→ **Input material**:
++++++
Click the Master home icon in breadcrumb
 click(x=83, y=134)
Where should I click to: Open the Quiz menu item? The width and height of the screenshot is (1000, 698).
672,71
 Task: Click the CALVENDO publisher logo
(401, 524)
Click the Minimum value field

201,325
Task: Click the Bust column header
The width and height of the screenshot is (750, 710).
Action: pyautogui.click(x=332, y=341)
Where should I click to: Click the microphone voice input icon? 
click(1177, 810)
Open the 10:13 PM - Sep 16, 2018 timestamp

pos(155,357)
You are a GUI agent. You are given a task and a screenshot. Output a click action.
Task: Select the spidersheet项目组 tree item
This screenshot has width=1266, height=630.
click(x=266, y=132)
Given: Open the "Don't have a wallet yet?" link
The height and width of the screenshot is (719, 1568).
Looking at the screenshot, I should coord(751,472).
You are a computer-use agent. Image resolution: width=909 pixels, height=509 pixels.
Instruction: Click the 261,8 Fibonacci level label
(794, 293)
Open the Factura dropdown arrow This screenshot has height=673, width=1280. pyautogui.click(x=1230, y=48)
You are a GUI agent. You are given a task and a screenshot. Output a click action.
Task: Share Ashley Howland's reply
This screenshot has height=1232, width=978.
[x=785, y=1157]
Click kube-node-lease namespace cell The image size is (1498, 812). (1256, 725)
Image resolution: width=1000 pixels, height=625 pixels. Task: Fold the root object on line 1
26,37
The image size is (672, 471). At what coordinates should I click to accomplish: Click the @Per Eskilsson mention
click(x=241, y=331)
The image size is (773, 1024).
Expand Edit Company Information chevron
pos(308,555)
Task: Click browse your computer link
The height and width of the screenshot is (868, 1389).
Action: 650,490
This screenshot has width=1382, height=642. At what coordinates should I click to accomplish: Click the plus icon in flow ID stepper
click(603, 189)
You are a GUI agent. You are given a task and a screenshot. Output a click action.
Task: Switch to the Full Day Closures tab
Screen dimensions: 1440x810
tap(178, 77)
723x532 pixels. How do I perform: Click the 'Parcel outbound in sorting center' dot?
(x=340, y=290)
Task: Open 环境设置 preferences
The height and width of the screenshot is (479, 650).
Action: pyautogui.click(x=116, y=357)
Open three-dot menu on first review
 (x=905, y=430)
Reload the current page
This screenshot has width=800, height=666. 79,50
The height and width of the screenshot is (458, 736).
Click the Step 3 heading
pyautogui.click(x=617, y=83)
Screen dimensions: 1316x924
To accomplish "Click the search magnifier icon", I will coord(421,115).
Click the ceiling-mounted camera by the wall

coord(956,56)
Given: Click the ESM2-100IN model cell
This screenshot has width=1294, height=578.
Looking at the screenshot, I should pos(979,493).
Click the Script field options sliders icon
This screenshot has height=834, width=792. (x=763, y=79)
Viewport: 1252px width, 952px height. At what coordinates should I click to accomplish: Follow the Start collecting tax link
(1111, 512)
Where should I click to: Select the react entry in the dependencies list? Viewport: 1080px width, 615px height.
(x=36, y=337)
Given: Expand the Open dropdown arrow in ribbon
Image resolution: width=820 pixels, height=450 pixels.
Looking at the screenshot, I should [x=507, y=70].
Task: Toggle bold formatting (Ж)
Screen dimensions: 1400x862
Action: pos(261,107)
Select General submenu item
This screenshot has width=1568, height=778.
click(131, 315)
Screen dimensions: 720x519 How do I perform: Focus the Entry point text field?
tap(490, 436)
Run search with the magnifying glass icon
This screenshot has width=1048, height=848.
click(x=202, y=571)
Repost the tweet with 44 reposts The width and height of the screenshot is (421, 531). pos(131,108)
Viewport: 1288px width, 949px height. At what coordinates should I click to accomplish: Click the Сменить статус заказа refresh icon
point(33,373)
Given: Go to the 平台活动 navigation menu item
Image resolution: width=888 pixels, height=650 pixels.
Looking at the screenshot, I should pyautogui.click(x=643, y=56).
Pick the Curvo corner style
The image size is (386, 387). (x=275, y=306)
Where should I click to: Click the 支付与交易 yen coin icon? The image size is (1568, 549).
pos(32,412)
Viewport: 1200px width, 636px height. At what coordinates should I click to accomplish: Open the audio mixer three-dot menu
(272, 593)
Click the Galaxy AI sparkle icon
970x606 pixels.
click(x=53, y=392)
++++++
→ **What the task requires**:
Your reply should consist of all the records, restated exactly.

→ **Response area**:
Click the Master home icon in breadcrumb
 click(x=83, y=134)
Where should I click to: Open the Quiz menu item? The width and height of the screenshot is (1000, 698).
672,71
 Task: Click the CALVENDO publisher logo
(401, 524)
Click the Minimum value field

201,325
Task: Click the Bust column header
The width and height of the screenshot is (750, 710).
Action: pyautogui.click(x=332, y=341)
Where should I click to: Click the microphone voice input icon? 
click(1177, 810)
Open the 10:13 PM - Sep 16, 2018 timestamp

pos(155,357)
You are a GUI agent. You are given a task and a screenshot. Output a click action.
Task: Select the spidersheet项目组 tree item
This screenshot has width=1266, height=630.
click(x=266, y=132)
Given: Open the "Don't have a wallet yet?" link
The height and width of the screenshot is (719, 1568).
Looking at the screenshot, I should coord(751,472).
You are a computer-use agent. Image resolution: width=909 pixels, height=509 pixels.
Instruction: Click the 261,8 Fibonacci level label
(794, 293)
Open the Factura dropdown arrow This screenshot has height=673, width=1280. pyautogui.click(x=1230, y=48)
You are a GUI agent. You are given a task and a screenshot. Output a click action.
Task: Share Ashley Howland's reply
This screenshot has height=1232, width=978.
[x=785, y=1157]
Click kube-node-lease namespace cell The image size is (1498, 812). (1256, 725)
Image resolution: width=1000 pixels, height=625 pixels. Task: Fold the root object on line 1
26,37
The image size is (672, 471). At what coordinates should I click to accomplish: Click the @Per Eskilsson mention
click(x=241, y=331)
The image size is (773, 1024).
Expand Edit Company Information chevron
pos(308,555)
Task: Click browse your computer link
The height and width of the screenshot is (868, 1389).
Action: 650,490
This screenshot has width=1382, height=642. At what coordinates should I click to accomplish: Click the plus icon in flow ID stepper
click(603, 189)
You are a GUI agent. You are given a task and a screenshot. Output a click action.
Task: Switch to the Full Day Closures tab
Screen dimensions: 1440x810
tap(178, 77)
723x532 pixels. How do I perform: Click the 'Parcel outbound in sorting center' dot?
(x=340, y=290)
Task: Open 环境设置 preferences
The height and width of the screenshot is (479, 650).
Action: pyautogui.click(x=116, y=357)
Open three-dot menu on first review
 (x=905, y=430)
Reload the current page
This screenshot has width=800, height=666. 79,50
The height and width of the screenshot is (458, 736).
Click the Step 3 heading
pyautogui.click(x=617, y=83)
Screen dimensions: 1316x924
To accomplish "Click the search magnifier icon", I will coord(421,115).
Click the ceiling-mounted camera by the wall

coord(956,56)
Given: Click the ESM2-100IN model cell
This screenshot has width=1294, height=578.
Looking at the screenshot, I should pos(979,493).
Click the Script field options sliders icon
This screenshot has height=834, width=792. (x=763, y=79)
Viewport: 1252px width, 952px height. At what coordinates should I click to accomplish: Follow the Start collecting tax link
(1111, 512)
Where should I click to: Select the react entry in the dependencies list? Viewport: 1080px width, 615px height.
(x=36, y=337)
Given: Expand the Open dropdown arrow in ribbon
Image resolution: width=820 pixels, height=450 pixels.
Looking at the screenshot, I should [x=507, y=70].
Task: Toggle bold formatting (Ж)
Screen dimensions: 1400x862
Action: pos(261,107)
Select General submenu item
This screenshot has width=1568, height=778.
click(131, 315)
Screen dimensions: 720x519 How do I perform: Focus the Entry point text field?
tap(490, 436)
Run search with the magnifying glass icon
This screenshot has width=1048, height=848.
click(x=202, y=571)
Repost the tweet with 44 reposts The width and height of the screenshot is (421, 531). pos(131,108)
Viewport: 1288px width, 949px height. At what coordinates should I click to accomplish: Click the Сменить статус заказа refresh icon
point(33,373)
Given: Go to the 平台活动 navigation menu item
Image resolution: width=888 pixels, height=650 pixels.
Looking at the screenshot, I should pyautogui.click(x=643, y=56).
Pick the Curvo corner style
The image size is (386, 387). (x=275, y=306)
Where should I click to: Click the 支付与交易 yen coin icon? The image size is (1568, 549).
pos(32,412)
Viewport: 1200px width, 636px height. At what coordinates should I click to accomplish: Open the audio mixer three-dot menu
(272, 593)
Click the Galaxy AI sparkle icon
970x606 pixels.
click(x=53, y=392)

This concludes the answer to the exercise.